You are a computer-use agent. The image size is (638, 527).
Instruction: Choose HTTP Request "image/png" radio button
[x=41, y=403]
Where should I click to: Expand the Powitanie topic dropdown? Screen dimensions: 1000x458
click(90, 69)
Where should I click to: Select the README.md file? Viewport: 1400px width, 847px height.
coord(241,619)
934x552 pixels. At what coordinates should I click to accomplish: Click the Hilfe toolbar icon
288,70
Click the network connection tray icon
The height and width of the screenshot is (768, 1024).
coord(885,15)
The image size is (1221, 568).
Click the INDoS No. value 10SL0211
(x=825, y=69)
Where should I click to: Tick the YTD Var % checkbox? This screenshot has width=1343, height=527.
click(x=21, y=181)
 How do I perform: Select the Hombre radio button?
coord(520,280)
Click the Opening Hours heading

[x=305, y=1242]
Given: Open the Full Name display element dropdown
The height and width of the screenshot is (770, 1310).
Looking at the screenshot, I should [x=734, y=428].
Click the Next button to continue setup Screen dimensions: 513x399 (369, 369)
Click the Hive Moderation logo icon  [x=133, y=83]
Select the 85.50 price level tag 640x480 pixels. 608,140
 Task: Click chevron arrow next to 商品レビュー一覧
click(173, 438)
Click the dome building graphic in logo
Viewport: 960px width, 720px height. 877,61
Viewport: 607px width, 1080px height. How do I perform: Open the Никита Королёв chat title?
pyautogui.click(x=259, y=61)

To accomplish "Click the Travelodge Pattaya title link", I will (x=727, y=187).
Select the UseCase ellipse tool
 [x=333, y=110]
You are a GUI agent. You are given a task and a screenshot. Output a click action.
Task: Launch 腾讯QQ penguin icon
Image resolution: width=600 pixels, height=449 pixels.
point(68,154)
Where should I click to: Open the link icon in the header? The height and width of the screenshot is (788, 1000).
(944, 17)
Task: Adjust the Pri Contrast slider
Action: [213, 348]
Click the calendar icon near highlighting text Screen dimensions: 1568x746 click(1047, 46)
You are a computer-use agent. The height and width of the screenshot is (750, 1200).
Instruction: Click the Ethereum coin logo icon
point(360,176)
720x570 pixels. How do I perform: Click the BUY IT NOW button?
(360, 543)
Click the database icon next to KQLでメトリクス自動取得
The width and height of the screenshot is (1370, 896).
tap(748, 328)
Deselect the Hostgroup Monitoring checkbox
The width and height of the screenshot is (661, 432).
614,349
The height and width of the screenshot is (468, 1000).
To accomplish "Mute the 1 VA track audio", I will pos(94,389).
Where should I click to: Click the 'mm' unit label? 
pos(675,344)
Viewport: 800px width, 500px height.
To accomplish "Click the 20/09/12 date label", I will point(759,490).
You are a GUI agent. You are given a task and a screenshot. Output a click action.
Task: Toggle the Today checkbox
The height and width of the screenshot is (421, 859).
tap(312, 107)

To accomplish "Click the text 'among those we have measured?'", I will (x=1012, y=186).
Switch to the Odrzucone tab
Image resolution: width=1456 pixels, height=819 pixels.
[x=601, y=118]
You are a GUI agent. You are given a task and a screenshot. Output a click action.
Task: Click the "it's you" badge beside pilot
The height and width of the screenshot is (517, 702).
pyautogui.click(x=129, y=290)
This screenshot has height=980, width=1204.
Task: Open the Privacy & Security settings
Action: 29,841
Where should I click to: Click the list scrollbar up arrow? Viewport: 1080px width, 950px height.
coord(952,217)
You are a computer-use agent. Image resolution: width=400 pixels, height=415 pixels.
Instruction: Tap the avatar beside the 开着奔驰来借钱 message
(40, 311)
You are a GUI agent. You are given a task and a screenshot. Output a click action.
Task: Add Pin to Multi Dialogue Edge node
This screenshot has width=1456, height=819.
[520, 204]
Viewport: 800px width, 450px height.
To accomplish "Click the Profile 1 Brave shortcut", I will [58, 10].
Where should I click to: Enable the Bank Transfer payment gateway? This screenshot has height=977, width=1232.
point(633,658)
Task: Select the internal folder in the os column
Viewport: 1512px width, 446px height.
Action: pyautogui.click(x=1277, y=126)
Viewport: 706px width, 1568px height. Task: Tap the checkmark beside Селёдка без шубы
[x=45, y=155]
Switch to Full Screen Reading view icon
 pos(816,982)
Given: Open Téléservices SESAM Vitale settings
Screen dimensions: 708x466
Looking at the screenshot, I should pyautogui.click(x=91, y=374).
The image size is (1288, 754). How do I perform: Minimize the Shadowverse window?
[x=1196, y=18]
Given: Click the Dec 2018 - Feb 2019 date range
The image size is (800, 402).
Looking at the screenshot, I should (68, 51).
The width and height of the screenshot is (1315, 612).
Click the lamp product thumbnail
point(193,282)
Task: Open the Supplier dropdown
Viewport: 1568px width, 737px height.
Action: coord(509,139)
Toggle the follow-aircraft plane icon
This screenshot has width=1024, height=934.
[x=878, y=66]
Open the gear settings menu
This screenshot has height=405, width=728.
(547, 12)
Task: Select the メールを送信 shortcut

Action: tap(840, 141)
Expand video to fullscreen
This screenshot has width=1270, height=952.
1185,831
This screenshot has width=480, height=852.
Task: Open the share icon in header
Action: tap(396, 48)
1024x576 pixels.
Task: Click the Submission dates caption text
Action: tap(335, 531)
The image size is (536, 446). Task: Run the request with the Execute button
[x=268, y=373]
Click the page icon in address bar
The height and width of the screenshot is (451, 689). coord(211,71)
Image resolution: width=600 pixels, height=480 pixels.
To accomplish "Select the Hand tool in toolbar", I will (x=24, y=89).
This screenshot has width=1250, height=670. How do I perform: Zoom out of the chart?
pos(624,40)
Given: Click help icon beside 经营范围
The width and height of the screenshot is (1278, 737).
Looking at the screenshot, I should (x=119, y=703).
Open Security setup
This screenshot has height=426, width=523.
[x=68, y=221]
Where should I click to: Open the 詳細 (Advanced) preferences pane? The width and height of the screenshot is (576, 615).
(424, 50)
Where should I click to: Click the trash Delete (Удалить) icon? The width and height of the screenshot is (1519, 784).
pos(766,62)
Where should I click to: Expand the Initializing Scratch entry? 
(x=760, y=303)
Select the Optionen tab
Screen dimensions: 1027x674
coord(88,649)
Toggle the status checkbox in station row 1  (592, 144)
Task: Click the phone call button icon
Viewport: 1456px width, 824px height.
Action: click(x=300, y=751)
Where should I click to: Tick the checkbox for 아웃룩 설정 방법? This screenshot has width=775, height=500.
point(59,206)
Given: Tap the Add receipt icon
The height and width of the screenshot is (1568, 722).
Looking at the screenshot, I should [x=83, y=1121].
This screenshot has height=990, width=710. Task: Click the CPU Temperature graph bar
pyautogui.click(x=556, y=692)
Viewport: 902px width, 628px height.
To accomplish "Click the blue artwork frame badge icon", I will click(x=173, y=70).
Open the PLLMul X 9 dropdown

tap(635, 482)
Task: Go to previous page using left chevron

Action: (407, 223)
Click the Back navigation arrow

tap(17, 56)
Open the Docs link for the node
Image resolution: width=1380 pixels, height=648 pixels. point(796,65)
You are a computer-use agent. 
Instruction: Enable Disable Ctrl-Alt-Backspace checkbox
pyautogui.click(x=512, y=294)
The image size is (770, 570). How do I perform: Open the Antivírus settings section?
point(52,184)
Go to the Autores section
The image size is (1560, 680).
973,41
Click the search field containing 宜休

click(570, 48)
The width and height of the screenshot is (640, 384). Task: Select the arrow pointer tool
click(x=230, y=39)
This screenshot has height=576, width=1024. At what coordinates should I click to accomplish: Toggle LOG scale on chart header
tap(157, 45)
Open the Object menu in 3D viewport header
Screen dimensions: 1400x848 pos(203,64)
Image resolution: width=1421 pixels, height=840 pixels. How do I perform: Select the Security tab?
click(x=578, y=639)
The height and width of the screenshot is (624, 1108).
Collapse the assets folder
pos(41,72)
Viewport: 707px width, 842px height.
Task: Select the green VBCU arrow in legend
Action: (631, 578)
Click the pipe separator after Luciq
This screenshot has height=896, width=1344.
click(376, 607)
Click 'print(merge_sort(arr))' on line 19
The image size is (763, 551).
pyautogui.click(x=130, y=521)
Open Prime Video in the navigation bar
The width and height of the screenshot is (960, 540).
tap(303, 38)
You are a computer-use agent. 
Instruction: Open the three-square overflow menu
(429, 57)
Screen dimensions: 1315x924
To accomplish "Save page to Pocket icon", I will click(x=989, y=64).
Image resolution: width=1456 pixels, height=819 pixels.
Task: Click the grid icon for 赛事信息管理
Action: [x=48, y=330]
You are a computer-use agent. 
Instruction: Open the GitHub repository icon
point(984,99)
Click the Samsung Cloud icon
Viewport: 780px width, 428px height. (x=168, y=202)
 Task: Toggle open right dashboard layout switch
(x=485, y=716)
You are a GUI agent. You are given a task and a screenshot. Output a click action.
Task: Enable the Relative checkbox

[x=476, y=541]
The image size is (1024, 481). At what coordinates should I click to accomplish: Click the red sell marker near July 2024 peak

● Directions for this task
Copy out the rows from the line with "Given: Open Téléservices" up to and including the line with "[x=68, y=221]", renaming "Supplier" to "Vendor" and changing nothing else.

● Answer to the exercise
Given: Open Téléservices SESAM Vitale settings
Screen dimensions: 708x466
Looking at the screenshot, I should pyautogui.click(x=91, y=374).
The image size is (1288, 754). How do I perform: Minimize the Shadowverse window?
[x=1196, y=18]
Given: Click the Dec 2018 - Feb 2019 date range
The image size is (800, 402).
Looking at the screenshot, I should (68, 51).
The width and height of the screenshot is (1315, 612).
Click the lamp product thumbnail
point(193,282)
Task: Open the Vendor dropdown
Viewport: 1568px width, 737px height.
Action: coord(509,139)
Toggle the follow-aircraft plane icon
This screenshot has width=1024, height=934.
[x=878, y=66]
Open the gear settings menu
This screenshot has height=405, width=728.
(547, 12)
Task: Select the メールを送信 shortcut

Action: tap(840, 141)
Expand video to fullscreen
This screenshot has width=1270, height=952.
1185,831
This screenshot has width=480, height=852.
Task: Open the share icon in header
Action: tap(396, 48)
1024x576 pixels.
Task: Click the Submission dates caption text
Action: tap(335, 531)
The image size is (536, 446). Task: Run the request with the Execute button
[x=268, y=373]
Click the page icon in address bar
The height and width of the screenshot is (451, 689). coord(211,71)
Image resolution: width=600 pixels, height=480 pixels.
To accomplish "Select the Hand tool in toolbar", I will (x=24, y=89).
This screenshot has width=1250, height=670. How do I perform: Zoom out of the chart?
pos(624,40)
Given: Click help icon beside 经营范围
The width and height of the screenshot is (1278, 737).
Looking at the screenshot, I should (x=119, y=703).
Open Security setup
This screenshot has height=426, width=523.
[x=68, y=221]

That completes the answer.